In February 1919 he was awarded the Distinguished Service Order for his actions in the Battle of the Scarpe (1918). The DSO's citation reads:

For conspicuous gallantry and able leadership. In particular, in the successful attacks on the Fresnes-Rouvroy line on October 7th and Drocourt-Queant line on .October 11th, 1918, resulting in the capture of many prisoners and much material, his resourcefulness and gallantry under fire were most marked. He personally exploited successes, and by his grasp of the situation in the afternoon was instrumental in seizing a most important tactical point which was holding up the corps on the right.

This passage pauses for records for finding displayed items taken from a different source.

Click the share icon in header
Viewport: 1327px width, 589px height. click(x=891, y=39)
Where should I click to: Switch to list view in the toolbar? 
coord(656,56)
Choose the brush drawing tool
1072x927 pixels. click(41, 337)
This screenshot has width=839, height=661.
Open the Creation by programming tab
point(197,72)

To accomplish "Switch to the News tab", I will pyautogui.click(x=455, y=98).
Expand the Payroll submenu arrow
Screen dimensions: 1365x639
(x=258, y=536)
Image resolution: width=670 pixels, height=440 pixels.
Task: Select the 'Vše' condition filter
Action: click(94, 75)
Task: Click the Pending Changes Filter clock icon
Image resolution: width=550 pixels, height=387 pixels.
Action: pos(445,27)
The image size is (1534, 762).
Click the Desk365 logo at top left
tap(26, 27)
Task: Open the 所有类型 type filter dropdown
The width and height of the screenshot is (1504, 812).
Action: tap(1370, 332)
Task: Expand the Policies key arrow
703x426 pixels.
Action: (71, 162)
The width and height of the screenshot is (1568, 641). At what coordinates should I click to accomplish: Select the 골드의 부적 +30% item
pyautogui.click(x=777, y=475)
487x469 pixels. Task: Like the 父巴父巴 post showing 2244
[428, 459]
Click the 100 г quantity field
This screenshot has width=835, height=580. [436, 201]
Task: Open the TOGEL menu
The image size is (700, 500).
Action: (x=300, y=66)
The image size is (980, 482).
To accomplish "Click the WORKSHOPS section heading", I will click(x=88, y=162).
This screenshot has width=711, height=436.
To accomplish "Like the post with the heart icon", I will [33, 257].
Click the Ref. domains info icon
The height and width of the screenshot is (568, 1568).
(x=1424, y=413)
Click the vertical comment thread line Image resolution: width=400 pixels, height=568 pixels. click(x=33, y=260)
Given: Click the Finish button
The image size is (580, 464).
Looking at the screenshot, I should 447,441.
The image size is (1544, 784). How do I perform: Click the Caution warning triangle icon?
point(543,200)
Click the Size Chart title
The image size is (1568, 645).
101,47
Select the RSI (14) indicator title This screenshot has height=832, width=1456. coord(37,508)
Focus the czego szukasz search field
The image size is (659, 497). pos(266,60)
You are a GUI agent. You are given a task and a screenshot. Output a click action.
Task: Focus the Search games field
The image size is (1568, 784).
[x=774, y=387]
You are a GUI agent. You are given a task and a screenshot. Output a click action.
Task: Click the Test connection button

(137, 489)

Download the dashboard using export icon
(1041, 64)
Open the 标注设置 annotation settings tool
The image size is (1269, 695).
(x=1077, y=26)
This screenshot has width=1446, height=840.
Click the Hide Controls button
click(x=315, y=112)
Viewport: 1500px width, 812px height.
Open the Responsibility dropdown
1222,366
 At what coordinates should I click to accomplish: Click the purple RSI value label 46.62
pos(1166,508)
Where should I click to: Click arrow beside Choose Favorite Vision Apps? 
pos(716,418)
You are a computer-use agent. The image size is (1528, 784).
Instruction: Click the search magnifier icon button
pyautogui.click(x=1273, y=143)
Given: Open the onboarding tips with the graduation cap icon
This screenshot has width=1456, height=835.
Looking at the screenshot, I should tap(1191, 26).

In February 1923 Baker was promoted to lieutenant colonel and took command of the 8th Battalion, Middlesex Regiment. In 1931 he became Commanding Officer of the 7th Battalion, City of London Regiment, before retaking command of the 8th Battalion, Middlesex Regiment from 1936 to 1937. He was made a Commander of the Order of the British Empire on 23 June 1936 and in 1938 became a Deputy lieutenant for Middlesex. Following the outbreak of the Second World War he became Commanding Officer of the 35th Infantry Brigade, serving in the position until April 1940. From October 1940 to July 1942 Baker was commander of the 213th Independent Infantry Brigade. He retired from the regular army due to ill health in March 1945 with the rank of brigadier.

Between June 1941 and June 1951, Baker was an additional aide-de-camp to George VI, and was Honorary Colonel of the 5th Battalion, Middlesex Regiment from 1942 to 1963. In October 1947 Baker became Honorary Colonel of 11th Parachute Battalion (Middlesex). He was made a Companion of the Order of the Bath in 1957.